- Born: 1992 (age 33–34) Nairobi, Kenya
- Education: Catholic University of Eastern Africa
- Occupation: Actress
- Years active: 2018-present

= Samantha Mugatsia =

Kenyan actress (born 1992)

Samantha Mugatsia (born 1992) is a Kenyan actress.

==Biography==
Mugatsia was born in 1992, the child of Grace Gitau. They grew up in Nairobi and served as the drummer for the band The Yellow Machine. They also did some modeling work. Mugatsia studied law at Catholic University of Eastern Africa, but put their studies on hold to begin their acting career. In November 2016, they were attending an artists' pop-in when they were introduced to film director Wanuri Kahiu, who told them she was writing a script and wanted to show Mugatsia. Even though they had never acted, Mugatsia accepted the role.

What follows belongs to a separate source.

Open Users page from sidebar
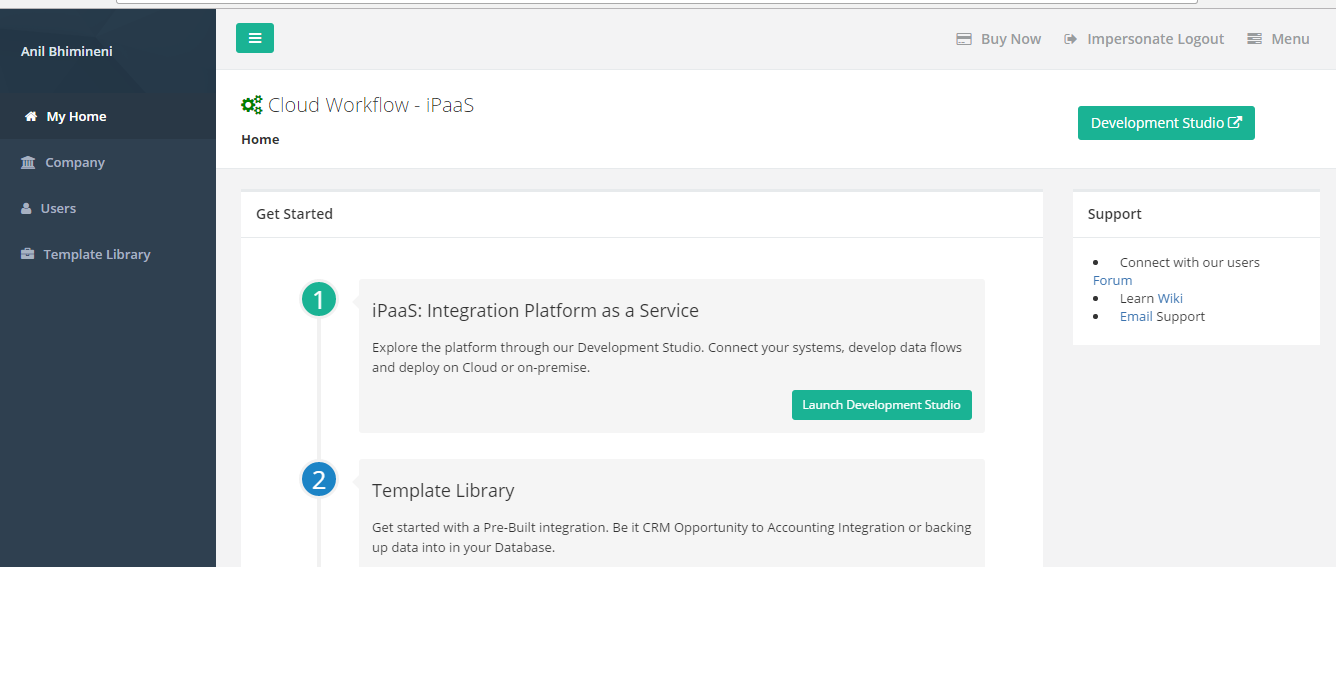The image size is (1336, 690). 58,209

In 2018, Mugatsia played Kena Mwaura, one of the two leading characters, in Kahiu's Rafiki. The story is based on the novel Jambula Tree by the Ugandan writer Monica Arac de Nyeko and details the love that develops between two young women where homosexuality is forbidden. In order to prepare for the role, Mugatsia took several months of acting lessons and practiced using mirror exercises and mentally living in the character. The film was banned in Kenya, where homosexuality is illegal. Rafiki became the first Kenyan film to be screened at the Cannes Film Festival. Ann Hornaday of The Washington Post called Mugatsia's performance "quietly watchful." Mugatsia won the Best Actress award at the 2019 FESPACO festival in Ouagadougou, Burkina Faso for their portrayal of Kena. The ban on the film was briefly lifted after Kahiu filed a lawsuit, in order to be screened in Kenya to be eligible for the Academy Awards.

Mugatsia identifies as spiritual. They have refused to comment on their own sexuality, but are sympathetic to the LGBT community.